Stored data
___

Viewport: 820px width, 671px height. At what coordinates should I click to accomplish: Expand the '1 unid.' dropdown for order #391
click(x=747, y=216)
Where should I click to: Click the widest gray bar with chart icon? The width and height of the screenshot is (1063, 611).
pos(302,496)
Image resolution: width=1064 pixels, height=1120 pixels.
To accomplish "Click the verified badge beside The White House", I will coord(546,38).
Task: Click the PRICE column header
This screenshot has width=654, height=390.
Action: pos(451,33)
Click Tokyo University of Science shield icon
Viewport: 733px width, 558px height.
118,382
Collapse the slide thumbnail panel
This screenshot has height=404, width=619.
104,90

___

• _WHAT IS REQUIRED_: The answer is every entry, repeated word for word.

• _SOLUTION BELOW_:
Viewport: 820px width, 671px height. At what coordinates should I click to accomplish: Expand the '1 unid.' dropdown for order #391
click(x=747, y=216)
Where should I click to: Click the widest gray bar with chart icon? The width and height of the screenshot is (1063, 611).
pos(302,496)
Image resolution: width=1064 pixels, height=1120 pixels.
To accomplish "Click the verified badge beside The White House", I will coord(546,38).
Task: Click the PRICE column header
This screenshot has width=654, height=390.
Action: pos(451,33)
Click Tokyo University of Science shield icon
Viewport: 733px width, 558px height.
118,382
Collapse the slide thumbnail panel
This screenshot has height=404, width=619.
104,90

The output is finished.